By Jenny Brulé
Republished with permission from Finding Tasty
Quinoa has been around for thousands of years, but is just recently becoming a kitchen staple. It appeals to several different diets: It’s gluten-free, has balanced amino acids therefore being a complete protein (great for vegetarians) and is easily digestible. It looks like couscous, but unlike its North African twin, has a very slight crunch and is not a starch.
The trick to preparing quinoa is embellishing it with lots of flavor. Quinoa itself has very little flavor, but it takes on flavors its paired with. Cooking quinoa in stock and adding layers of flavorful veggies will transform quinoa into a fabulously delicious entrée.
If you have a health food store near you, I’ve found that this is a great place to buy quinoa from the bulk section. It’s much cheaper and fresher than buying packaged quinoa.
Recipe for Quinoa with Roasted Butternut Squash and Garlicky Collards ‘below the fold’
Quinoa with Roasted Butternut Squash and Garlicky Collards
- 3 cups cubed butternut squash
- Extra virgin olive oil (evoo)
- 2 cups uncooked quinoa
- 2 & 1/2 cups stock (chicken or vegetable)
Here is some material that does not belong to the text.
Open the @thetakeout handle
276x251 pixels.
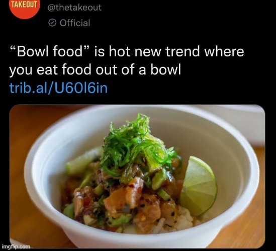(x=74, y=8)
- 4 fat garlic cloves, minced
- 1/2 large bunch collards or kale (about 5 cups very thinly sliced)
1) Preheat the oven to 400F. Toss the squash cubes with a few tablespoons of evoo, spray a baking tray with non-stock spray, pile the squash onto the tray, season with sea or kosher salt and roast until lightly caramelized around the edges, about 20-30 minutes.
2) While squash is roasting, combine the quinoa and stock in t large saucepan. Cover and bring just to a boil then immediately turn the heat to low, keep covered and allow to cook slowly until all the liquid is absorbed, about 30 minutes.
3) Coat the bottom of a large sauté pan with evoo and add in the minced garlic. Set over high heat and sauté until the garlic is fragrant, then add in the collards (or kale), turning them over to coat all the greens with evoo and garlic. Cover, reduce heat to medium and cook for 2 minutes, uncover and sauté until greens are wilted but still deep green, about 10 minutes. Season with sea or kosher salt and remove from the heat.
4) Fluff the cooked quinoa with a fork, then pile in the roasted squash and garlicky greens. Toss well, season with salt, if needed and drizzle with more evoo. Serve hot, warm or room temperature (even chilled, is good).